刚拉开车门坐进去,一抹莹润茉莉香就涌入鼻息间。
细白腕骨绕过来,宜程颂的脖颈被环抱住,下一瞬,唇上一热。
“做得好,”坐在主驾驶上的云九纾倾身而来,宜程颂有些警惕地想后退。
可下一瞬,咔哒声响起,倾身而来的云九纾为她扣上了安全带。
“怎么?”看着满脸警惕的人,云九纾轻笑道:“以为我要做什么?”
被猜中心思的宜程颂摇了摇头,不动声色地往边上挪了挪。
她刚挪动,横在脖颈上的手臂收紧,刚刚才坐回去的云九纾整个人压着中央扶手臺,软绵绵就靠了过来。

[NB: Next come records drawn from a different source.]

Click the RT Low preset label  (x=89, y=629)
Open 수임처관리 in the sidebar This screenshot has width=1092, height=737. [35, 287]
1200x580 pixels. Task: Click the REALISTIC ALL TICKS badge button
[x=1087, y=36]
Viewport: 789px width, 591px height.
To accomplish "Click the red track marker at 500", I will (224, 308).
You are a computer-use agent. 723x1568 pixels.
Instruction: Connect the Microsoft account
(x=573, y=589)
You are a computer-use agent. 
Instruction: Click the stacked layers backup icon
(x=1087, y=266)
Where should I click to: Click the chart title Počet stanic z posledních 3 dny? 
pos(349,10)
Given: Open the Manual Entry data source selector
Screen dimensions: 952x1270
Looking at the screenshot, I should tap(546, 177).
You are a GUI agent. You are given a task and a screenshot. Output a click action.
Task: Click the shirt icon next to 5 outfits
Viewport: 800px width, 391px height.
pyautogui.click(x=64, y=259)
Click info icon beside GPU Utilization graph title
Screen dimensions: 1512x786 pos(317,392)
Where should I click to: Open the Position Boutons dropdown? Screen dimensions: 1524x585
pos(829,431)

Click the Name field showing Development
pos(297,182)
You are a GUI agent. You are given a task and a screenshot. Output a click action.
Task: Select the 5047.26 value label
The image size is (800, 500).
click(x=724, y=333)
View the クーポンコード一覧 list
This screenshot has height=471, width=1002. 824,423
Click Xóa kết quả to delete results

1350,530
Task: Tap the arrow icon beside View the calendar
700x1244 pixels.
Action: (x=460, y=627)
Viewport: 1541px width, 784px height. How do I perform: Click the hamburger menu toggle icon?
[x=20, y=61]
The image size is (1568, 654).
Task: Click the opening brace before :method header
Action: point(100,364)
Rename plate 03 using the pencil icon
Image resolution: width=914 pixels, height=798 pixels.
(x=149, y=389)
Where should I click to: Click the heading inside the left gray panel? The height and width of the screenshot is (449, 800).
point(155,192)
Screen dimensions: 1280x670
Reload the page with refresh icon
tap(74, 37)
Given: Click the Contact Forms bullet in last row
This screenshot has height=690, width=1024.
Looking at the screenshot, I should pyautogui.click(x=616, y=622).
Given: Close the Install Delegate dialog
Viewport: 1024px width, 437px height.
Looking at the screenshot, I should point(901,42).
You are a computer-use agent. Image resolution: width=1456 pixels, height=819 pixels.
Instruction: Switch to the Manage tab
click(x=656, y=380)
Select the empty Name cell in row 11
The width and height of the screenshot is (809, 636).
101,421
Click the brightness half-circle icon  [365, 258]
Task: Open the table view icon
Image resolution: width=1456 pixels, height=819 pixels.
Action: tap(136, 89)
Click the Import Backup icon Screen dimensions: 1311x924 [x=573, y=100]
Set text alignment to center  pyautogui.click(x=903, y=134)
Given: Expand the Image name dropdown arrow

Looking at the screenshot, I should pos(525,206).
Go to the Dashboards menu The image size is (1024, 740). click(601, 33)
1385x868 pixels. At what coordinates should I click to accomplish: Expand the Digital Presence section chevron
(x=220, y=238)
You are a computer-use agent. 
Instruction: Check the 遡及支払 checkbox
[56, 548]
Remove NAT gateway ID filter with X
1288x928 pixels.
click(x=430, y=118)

蜻蜓点水似的吻擦过,掐断了宜程颂纷乱思绪,大脑短瞬空白了下。
又中计了。
她还是无法习惯云九纾的突然袭击,但心底也没有再腾升起来抗拒感。
“你那一整杯酒抽下去时,我真想大喊一声爽,”云九纾搂着她脖子,半个上身都压在宜程颂身上,却没了更过分的行为,只是絮絮叨叨讲着话:“你做事情比我想象中还要干脆,不过你是怎么精准卡住点,知道陈若杨在没有酒的情况下还是会站起来?”
薄薄热气扑在耳垂上,那云朵似的柔软压在肩膀和锁骨处。
宜程颂整个人都僵了,她不敢动弹,垂在膝盖上的双手默默攥成拳。
喉头攒动,无意识地吞咽了下。
在包厢裏云九纾给的倒酒指令很突然,拿走陈若杨的分酒器纯粹是宜程颂的临时起意。
虽然她对陈若杨这个人掌握的信息不多,可跟着云九纾喝的那几次酒也让宜程颂做到不少细节点。
比如陈若杨爱喝酒,并且极其注重酒桌规矩。
她今天来本就是为了三水的事情讨好云九纾,甚至还做了保险特意叫了诺野来当说客。
所以在云九纾主动提出喝酒并站起来时,她肯定会表态。